** Start of Information shown **

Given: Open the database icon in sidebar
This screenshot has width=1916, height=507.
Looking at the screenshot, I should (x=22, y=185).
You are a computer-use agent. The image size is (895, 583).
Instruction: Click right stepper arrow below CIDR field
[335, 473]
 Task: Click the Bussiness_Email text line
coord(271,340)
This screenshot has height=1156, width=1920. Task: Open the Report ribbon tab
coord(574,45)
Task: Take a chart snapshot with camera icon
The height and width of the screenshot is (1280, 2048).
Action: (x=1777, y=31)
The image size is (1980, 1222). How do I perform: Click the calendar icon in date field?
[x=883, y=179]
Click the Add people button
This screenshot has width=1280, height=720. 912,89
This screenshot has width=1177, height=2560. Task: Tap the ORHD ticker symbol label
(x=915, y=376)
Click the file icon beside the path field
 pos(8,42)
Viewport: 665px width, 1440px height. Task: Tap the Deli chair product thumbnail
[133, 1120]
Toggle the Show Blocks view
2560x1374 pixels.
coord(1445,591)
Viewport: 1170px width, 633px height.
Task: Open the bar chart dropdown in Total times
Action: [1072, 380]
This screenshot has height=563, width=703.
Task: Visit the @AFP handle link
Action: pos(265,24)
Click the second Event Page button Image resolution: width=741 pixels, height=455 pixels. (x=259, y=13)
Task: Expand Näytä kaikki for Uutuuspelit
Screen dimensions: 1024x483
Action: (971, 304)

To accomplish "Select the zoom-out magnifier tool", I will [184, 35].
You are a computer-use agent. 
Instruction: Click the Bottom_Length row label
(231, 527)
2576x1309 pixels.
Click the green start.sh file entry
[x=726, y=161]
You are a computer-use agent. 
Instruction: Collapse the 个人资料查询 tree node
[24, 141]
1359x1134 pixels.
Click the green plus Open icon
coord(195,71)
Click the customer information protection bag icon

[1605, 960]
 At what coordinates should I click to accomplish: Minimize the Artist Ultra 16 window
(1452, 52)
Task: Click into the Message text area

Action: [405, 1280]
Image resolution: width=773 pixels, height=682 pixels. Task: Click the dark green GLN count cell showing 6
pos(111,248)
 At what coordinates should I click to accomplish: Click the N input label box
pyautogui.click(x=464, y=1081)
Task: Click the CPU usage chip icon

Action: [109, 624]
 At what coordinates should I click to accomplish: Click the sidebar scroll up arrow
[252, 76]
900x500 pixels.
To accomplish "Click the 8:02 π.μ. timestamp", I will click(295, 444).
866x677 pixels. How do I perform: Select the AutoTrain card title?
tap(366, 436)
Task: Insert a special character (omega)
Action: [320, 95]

** End of Information shown **

» **Exercise**:
Please rewrite every line of the items above as a Markdown table with the columns "No." and "Line", numbering the rows in order and leaving out blank lines.

» **Solution below**:
| No. | Line |
|---|---|
| 1 | Given: Open the database icon in sidebar |
| 2 | This screenshot has width=1916, height=507. |
| 3 | Looking at the screenshot, I should (x=22, y=185). |
| 4 | You are a computer-use agent. The image size is (895, 583). |
| 5 | Instruction: Click right stepper arrow below CIDR field |
| 6 | [335, 473] |
| 7 |  Task: Click the Bussiness_Email text line |
| 8 | coord(271,340) |
| 9 | This screenshot has height=1156, width=1920. Task: Open the Report ribbon tab |
| 10 | coord(574,45) |
| 11 | Task: Take a chart snapshot with camera icon |
| 12 | The height and width of the screenshot is (1280, 2048). |
| 13 | Action: (x=1777, y=31) |
| 14 | The image size is (1980, 1222). How do I perform: Click the calendar icon in date field? |
| 15 | [x=883, y=179] |
| 16 | Click the Add people button |
| 17 | This screenshot has width=1280, height=720. 912,89 |
| 18 | This screenshot has width=1177, height=2560. Task: Tap the ORHD ticker symbol label |
| 19 | (x=915, y=376) |
| 20 | Click the file icon beside the path field |
| 21 |  pos(8,42) |
| 22 | Viewport: 665px width, 1440px height. Task: Tap the Deli chair product thumbnail |
| 23 | [133, 1120] |
| 24 | Toggle the Show Blocks view |
| 25 | 2560x1374 pixels. |
| 26 | coord(1445,591) |
| 27 | Viewport: 1170px width, 633px height. |
| 28 | Task: Open the bar chart dropdown in Total times |
| 29 | Action: [1072, 380] |
| 30 | This screenshot has height=563, width=703. |
| 31 | Task: Visit the @AFP handle link |
| 32 | Action: pos(265,24) |
| 33 | Click the second Event Page button Image resolution: width=741 pixels, height=455 pixels. (x=259, y=13) |
| 34 | Task: Expand Näytä kaikki for Uutuuspelit |
| 35 | Screen dimensions: 1024x483 |
| 36 | Action: (971, 304) |
| 37 | To accomplish "Select the zoom-out magnifier tool", I will [184, 35]. |
| 38 | You are a computer-use agent.  |
| 39 | Instruction: Click the Bottom_Length row label |
| 40 | (231, 527) |
| 41 | 2576x1309 pixels. |
| 42 | Click the green start.sh file entry |
| 43 | [x=726, y=161] |
| 44 | You are a computer-use agent.  |
| 45 | Instruction: Collapse the 个人资料查询 tree node |
| 46 | [24, 141] |
| 47 | 1359x1134 pixels. |
| 48 | Click the green plus Open icon |
| 49 | coord(195,71) |
| 50 | Click the customer information protection bag icon |
| 51 | [1605, 960] |
| 52 |  At what coordinates should I click to accomplish: Minimize the Artist Ultra 16 window |
| 53 | (1452, 52) |
| 54 | Task: Click into the Message text area |
| 55 | Action: [405, 1280] |
| 56 | Image resolution: width=773 pixels, height=682 pixels. Task: Click the dark green GLN count cell showing 6 |
| 57 | pos(111,248) |
| 58 |  At what coordinates should I click to accomplish: Click the N input label box |
| 59 | pyautogui.click(x=464, y=1081) |
| 60 | Task: Click the CPU usage chip icon |
| 61 | Action: [109, 624] |
| 62 |  At what coordinates should I click to accomplish: Click the sidebar scroll up arrow |
| 63 | [252, 76] |
| 64 | 900x500 pixels. |
| 65 | To accomplish "Click the 8:02 π.μ. timestamp", I will click(295, 444). |
| 66 | 866x677 pixels. How do I perform: Select the AutoTrain card title? |
| 67 | tap(366, 436) |
| 68 | Task: Insert a special character (omega) |
| 69 | Action: [320, 95] |